Colorado's early reinstatement application processing typically takes two to four weeks after DMV receives a complete packet. Incomplete applications sit in the queue until you respond to DMV's request for additional documentation, which adds weeks to the timeline. The sequence: install the IID first, obtain the installation certificate, secure the employer verification letter, purchase SR-22 insurance and obtain the filing confirmation, gather any court documents showing completion of required sentencing conditions, then submit the application packet to DMV with the $95 reinstatement fee. Some counties process applications at the local DMV office. Others require mailing the packet to the state DMV headquarters in Denver. Colorado's online myDMV portal does not support early reinstatement applications for DUI revocations. You must apply in person or by mail. In-person applications at a county DMV office allow immediate review for completeness, which reduces the risk of delays from missing documents. Mail applications take longer because DMV processes them in the order received and mails any deficiency notices, which you must respond to by mail. Once approved, DMV issues the probationary license card immediately if you applied in person. Mail applicants receive the card within 7 to 10 business days. The effective date on the license is the approval date, not the date you receive the physical card. You cannot drive legally until you hold the physical card in hand, even if DMV has approved the application.

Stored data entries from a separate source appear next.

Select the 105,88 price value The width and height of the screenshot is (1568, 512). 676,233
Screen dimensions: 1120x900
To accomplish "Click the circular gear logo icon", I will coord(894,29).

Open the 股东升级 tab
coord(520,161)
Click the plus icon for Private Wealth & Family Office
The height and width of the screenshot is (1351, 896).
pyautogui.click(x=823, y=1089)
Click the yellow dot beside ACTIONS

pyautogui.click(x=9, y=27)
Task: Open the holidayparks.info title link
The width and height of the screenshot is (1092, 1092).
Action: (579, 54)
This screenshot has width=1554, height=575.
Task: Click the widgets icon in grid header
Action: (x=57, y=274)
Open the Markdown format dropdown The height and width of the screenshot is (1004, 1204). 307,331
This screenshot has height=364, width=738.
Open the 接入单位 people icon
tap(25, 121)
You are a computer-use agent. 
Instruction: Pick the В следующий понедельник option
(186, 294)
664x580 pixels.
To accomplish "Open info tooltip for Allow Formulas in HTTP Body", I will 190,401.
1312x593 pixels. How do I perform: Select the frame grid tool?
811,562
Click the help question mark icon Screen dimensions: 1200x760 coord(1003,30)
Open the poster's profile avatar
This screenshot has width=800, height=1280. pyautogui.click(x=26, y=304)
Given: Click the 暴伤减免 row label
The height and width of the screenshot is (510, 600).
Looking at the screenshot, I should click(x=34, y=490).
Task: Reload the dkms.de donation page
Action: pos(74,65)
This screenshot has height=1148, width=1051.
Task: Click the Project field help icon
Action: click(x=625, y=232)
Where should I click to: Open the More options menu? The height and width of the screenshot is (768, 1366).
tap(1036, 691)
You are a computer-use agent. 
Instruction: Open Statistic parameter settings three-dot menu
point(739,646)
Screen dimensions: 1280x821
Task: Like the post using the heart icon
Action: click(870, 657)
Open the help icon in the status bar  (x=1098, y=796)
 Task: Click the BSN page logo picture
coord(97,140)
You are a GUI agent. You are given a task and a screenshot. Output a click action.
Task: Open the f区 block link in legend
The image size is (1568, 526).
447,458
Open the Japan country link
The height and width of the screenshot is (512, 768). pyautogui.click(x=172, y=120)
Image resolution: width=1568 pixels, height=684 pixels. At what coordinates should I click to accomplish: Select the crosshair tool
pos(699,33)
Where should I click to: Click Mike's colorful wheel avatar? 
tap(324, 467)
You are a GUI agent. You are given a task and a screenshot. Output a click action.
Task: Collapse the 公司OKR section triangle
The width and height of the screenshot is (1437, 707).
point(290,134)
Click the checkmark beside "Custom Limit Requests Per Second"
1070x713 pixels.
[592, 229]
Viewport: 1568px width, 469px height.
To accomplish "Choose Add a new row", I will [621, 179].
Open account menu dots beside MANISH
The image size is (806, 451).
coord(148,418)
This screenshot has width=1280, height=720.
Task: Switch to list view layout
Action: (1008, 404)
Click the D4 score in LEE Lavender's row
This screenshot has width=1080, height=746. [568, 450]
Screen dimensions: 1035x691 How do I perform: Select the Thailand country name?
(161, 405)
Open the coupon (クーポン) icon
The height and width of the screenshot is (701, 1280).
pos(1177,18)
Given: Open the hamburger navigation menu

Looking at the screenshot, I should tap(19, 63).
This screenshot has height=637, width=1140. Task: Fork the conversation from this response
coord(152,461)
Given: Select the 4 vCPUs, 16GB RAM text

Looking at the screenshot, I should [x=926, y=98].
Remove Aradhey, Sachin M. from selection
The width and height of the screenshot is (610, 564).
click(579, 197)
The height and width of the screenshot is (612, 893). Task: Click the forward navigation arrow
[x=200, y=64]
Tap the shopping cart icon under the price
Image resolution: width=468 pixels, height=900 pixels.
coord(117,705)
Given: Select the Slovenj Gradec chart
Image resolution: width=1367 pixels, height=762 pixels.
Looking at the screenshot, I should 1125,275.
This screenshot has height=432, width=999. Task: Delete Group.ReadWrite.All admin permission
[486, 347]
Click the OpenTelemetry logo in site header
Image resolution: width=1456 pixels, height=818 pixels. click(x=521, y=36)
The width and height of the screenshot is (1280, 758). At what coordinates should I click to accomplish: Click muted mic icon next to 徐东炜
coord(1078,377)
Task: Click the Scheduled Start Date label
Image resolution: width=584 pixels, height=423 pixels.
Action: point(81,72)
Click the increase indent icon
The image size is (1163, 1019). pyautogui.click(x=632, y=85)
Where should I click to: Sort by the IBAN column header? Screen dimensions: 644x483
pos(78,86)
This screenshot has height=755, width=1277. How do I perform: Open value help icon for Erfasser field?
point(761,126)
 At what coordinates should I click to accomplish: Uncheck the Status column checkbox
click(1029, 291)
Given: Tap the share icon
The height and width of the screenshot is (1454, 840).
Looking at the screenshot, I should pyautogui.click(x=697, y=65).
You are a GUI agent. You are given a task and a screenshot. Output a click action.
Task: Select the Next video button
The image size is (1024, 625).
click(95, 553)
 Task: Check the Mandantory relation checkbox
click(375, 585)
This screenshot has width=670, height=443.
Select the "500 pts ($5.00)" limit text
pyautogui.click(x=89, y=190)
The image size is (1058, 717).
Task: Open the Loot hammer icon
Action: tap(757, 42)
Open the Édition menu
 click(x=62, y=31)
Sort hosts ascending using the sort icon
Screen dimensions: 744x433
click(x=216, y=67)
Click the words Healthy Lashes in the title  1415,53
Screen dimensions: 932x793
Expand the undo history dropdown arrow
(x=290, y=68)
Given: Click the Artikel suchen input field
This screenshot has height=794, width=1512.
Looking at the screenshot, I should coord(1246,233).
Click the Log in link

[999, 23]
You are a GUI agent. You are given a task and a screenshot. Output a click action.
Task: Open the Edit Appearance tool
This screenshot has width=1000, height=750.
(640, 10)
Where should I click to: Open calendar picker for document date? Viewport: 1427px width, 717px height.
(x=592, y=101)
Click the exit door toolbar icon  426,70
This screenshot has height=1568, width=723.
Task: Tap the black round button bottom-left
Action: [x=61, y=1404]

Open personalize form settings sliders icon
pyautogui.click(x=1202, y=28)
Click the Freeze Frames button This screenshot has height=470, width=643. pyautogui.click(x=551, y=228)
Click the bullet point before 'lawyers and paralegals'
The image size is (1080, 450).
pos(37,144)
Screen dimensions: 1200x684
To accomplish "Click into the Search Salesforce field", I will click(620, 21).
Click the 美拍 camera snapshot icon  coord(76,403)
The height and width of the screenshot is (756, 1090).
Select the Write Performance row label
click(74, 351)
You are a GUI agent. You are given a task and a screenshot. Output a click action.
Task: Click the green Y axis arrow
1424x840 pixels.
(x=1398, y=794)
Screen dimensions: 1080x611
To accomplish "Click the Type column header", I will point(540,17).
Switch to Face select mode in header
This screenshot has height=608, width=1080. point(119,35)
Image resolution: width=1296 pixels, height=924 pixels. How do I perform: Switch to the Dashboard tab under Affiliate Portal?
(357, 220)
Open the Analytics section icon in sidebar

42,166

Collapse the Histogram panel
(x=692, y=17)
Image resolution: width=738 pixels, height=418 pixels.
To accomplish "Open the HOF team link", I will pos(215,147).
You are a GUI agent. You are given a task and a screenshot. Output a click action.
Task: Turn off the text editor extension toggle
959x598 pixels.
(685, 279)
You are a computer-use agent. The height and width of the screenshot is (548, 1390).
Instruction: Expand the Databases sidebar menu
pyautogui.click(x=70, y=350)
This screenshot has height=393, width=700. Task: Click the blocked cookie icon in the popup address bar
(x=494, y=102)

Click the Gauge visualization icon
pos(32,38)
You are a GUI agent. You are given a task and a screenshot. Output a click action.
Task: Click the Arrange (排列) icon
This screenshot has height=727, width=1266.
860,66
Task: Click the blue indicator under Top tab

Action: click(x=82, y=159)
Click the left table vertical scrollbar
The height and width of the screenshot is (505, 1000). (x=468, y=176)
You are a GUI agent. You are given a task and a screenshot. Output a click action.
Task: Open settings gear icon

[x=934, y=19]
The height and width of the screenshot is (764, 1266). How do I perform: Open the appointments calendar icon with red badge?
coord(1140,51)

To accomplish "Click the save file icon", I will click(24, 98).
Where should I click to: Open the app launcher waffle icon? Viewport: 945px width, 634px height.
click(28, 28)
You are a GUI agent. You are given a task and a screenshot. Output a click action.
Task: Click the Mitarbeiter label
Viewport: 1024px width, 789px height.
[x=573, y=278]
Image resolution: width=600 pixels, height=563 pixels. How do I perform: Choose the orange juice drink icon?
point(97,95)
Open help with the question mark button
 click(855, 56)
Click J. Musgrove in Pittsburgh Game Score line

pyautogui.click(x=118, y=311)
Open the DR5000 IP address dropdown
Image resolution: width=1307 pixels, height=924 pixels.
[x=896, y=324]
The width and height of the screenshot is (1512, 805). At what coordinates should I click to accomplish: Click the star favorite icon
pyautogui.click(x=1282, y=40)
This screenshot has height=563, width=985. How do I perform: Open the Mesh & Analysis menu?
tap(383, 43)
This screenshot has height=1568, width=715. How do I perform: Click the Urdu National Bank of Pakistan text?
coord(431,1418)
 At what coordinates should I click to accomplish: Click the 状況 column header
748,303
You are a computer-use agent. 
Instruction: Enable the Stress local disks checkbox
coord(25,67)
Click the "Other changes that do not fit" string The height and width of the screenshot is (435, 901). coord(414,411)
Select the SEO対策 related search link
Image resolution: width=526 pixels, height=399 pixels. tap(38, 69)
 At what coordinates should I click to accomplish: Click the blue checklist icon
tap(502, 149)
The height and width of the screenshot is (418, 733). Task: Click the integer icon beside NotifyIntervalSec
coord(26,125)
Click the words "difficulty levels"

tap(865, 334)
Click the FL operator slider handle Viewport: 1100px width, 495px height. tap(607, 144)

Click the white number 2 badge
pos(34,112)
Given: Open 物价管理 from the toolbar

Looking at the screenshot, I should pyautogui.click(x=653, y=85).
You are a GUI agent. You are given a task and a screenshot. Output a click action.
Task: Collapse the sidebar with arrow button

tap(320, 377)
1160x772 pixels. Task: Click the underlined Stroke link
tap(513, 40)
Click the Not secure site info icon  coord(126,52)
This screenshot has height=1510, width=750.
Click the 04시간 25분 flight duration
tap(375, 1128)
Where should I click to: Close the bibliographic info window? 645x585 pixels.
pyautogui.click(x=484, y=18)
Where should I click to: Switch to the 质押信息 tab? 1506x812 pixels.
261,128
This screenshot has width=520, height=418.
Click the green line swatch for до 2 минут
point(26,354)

CDL Holders and Commercial Driving Exclusion

Colorado's probationary license covers personal driving only. If you hold a Commercial Driver's License (CDL), the probationary license does not authorize you to operate commercial vehicles, even if your job requires commercial driving and your employer verifies that need. Federal Motor Carrier Safety Administration (FMCSA) regulations prohibit commercial driving during any period of state license suspension or restriction for alcohol-related offenses. That prohibition applies regardless of the state's hardship or probationary license rules. Colorado DMV follows federal law and will not issue a probationary CDL. If your job requires a CDL, you need to discuss alternative assignments with your employer during the restricted period. Some employers can temporarily assign CDL drivers to non-driving roles or personal-vehicle roles that qualify for probationary license coverage. Others cannot accommodate the restriction and terminate employment. That decision is the employer's, not DMV's. Once your full suspension period ends and you complete all reinstatement requirements, you can apply to reinstate your CDL. The DUI conviction remains on your driving record and may affect future CDL employment, but the physical ability to drive commercially is restored.